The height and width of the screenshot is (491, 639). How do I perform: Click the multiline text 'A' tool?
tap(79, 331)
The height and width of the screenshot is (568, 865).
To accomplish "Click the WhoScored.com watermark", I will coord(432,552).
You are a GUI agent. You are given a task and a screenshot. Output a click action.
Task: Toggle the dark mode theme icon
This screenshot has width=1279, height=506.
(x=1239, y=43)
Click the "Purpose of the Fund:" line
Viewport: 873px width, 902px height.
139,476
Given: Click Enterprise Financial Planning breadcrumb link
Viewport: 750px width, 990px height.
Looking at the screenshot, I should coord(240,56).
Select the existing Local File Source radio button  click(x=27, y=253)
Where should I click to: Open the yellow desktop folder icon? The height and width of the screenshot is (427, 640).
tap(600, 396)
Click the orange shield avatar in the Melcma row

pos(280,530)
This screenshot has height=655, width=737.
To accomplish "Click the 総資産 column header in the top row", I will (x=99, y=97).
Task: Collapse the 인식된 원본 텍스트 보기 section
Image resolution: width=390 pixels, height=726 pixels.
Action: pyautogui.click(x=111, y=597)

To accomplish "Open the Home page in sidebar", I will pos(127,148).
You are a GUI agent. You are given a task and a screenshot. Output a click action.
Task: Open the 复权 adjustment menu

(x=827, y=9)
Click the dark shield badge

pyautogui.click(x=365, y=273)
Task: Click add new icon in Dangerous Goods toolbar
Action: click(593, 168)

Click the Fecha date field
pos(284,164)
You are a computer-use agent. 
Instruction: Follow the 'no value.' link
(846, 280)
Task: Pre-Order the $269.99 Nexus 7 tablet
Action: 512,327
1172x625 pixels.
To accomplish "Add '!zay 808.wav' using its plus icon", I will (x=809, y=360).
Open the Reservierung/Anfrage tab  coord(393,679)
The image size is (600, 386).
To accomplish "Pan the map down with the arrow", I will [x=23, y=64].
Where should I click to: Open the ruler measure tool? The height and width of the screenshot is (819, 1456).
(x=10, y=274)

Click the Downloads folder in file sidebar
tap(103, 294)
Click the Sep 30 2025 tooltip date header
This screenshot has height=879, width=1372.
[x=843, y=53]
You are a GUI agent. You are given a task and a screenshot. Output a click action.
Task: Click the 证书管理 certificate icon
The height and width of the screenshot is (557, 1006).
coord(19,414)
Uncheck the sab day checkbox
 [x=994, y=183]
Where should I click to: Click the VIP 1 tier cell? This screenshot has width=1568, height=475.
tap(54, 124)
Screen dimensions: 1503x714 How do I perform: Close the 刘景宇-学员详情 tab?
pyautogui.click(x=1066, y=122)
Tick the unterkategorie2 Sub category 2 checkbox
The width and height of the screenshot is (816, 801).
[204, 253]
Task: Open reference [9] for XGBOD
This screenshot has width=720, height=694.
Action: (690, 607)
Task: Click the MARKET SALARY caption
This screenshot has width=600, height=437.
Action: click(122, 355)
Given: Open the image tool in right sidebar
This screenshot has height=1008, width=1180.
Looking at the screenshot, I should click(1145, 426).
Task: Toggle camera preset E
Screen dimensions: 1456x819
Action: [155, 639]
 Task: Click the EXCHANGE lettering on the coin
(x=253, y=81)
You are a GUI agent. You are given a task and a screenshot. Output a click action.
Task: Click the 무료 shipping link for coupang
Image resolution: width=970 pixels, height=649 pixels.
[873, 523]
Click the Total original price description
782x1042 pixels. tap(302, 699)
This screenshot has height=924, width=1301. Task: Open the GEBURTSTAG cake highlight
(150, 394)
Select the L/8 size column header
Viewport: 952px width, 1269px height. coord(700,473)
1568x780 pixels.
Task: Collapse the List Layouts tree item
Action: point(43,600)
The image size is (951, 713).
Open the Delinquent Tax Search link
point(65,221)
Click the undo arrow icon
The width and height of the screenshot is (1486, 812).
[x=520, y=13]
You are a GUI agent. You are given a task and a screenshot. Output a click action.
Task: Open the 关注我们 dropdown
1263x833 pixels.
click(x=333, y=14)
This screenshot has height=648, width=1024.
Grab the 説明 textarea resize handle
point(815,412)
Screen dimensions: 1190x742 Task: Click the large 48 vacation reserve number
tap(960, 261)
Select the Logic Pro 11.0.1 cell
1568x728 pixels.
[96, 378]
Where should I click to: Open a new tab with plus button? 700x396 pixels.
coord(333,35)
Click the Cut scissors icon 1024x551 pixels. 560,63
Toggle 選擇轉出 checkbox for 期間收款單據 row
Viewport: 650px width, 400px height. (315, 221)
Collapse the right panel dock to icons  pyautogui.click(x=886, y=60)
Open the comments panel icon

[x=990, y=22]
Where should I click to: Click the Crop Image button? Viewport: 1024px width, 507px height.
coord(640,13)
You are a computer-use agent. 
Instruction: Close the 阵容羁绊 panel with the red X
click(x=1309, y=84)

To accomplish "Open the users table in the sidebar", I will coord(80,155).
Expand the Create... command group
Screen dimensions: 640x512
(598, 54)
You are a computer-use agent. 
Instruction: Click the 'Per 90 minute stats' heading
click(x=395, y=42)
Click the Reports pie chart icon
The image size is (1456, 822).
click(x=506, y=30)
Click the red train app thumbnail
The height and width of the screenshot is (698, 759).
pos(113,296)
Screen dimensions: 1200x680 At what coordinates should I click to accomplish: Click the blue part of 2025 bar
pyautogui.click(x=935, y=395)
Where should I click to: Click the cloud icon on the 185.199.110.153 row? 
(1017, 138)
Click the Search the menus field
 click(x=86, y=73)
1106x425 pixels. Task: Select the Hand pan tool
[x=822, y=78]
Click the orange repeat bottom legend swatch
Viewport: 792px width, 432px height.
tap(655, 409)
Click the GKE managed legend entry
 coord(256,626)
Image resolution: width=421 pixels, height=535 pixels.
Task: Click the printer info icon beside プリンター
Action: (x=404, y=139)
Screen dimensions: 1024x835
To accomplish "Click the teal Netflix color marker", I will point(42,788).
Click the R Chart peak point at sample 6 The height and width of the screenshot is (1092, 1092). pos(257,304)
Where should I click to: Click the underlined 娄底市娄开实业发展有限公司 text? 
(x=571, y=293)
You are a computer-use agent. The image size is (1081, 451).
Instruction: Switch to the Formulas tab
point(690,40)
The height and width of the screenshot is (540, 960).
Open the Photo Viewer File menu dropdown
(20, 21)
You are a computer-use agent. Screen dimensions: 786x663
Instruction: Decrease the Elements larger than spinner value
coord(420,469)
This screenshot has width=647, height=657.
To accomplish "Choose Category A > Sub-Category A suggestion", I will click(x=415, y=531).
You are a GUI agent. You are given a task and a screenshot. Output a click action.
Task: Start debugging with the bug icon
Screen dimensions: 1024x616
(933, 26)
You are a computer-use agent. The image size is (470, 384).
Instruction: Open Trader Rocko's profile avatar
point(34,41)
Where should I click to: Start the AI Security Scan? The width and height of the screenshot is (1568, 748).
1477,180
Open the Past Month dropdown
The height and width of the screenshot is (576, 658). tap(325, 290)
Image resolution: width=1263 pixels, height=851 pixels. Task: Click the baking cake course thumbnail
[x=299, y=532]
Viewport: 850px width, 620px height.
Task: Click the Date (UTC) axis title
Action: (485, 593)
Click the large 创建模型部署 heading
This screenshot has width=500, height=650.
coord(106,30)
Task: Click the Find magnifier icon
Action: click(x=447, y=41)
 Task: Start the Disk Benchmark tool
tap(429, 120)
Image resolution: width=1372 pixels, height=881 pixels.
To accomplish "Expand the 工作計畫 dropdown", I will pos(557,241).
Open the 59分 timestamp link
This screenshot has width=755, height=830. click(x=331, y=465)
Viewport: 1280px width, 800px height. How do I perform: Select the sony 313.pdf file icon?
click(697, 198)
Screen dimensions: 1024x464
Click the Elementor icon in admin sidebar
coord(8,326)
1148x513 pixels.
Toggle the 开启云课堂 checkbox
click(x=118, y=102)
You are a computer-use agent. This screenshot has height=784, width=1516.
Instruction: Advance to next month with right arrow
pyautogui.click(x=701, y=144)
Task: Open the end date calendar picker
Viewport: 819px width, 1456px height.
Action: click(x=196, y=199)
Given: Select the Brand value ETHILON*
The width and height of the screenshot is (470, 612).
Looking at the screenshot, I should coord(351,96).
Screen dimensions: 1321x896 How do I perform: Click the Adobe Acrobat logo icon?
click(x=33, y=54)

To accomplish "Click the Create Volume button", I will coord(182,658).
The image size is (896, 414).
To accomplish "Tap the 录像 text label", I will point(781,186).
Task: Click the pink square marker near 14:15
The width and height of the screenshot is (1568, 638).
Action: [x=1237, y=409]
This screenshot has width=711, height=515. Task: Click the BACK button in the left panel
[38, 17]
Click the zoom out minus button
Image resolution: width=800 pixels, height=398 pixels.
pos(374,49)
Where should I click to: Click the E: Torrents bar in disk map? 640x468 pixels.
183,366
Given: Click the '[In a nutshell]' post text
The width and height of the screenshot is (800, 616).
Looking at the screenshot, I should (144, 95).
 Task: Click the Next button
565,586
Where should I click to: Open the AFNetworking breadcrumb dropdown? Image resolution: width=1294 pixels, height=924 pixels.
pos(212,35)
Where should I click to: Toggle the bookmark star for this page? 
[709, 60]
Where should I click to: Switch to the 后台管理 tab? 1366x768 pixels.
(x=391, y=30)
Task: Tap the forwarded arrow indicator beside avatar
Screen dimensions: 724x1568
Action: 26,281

Exercise objective »
Render the items above as a JSON list of strings, from the first line through the line containing "I will pos(127,148).", with one string per line and blank lines left out.

Written response »
[
  "The height and width of the screenshot is (491, 639). How do I perform: Click the multiline text 'A' tool?",
  "tap(79, 331)",
  "The height and width of the screenshot is (568, 865).",
  "To accomplish \"Click the WhoScored.com watermark\", I will coord(432,552).",
  "You are a GUI agent. You are given a task and a screenshot. Output a click action.",
  "Task: Toggle the dark mode theme icon",
  "This screenshot has width=1279, height=506.",
  "(x=1239, y=43)",
  "Click the \"Purpose of the Fund:\" line",
  "Viewport: 873px width, 902px height.",
  "139,476",
  "Given: Click Enterprise Financial Planning breadcrumb link",
  "Viewport: 750px width, 990px height.",
  "Looking at the screenshot, I should coord(240,56).",
  "Select the existing Local File Source radio button  click(x=27, y=253)",
  "Where should I click to: Open the yellow desktop folder icon? The height and width of the screenshot is (427, 640).",
  "tap(600, 396)",
  "Click the orange shield avatar in the Melcma row",
  "pos(280,530)",
  "This screenshot has height=655, width=737.",
  "To accomplish \"Click the 総資産 column header in the top row\", I will (x=99, y=97).",
  "Task: Collapse the 인식된 원본 텍스트 보기 section",
  "Image resolution: width=390 pixels, height=726 pixels.",
  "Action: pyautogui.click(x=111, y=597)",
  "To accomplish \"Open the Home page in sidebar\", I will pos(127,148)."
]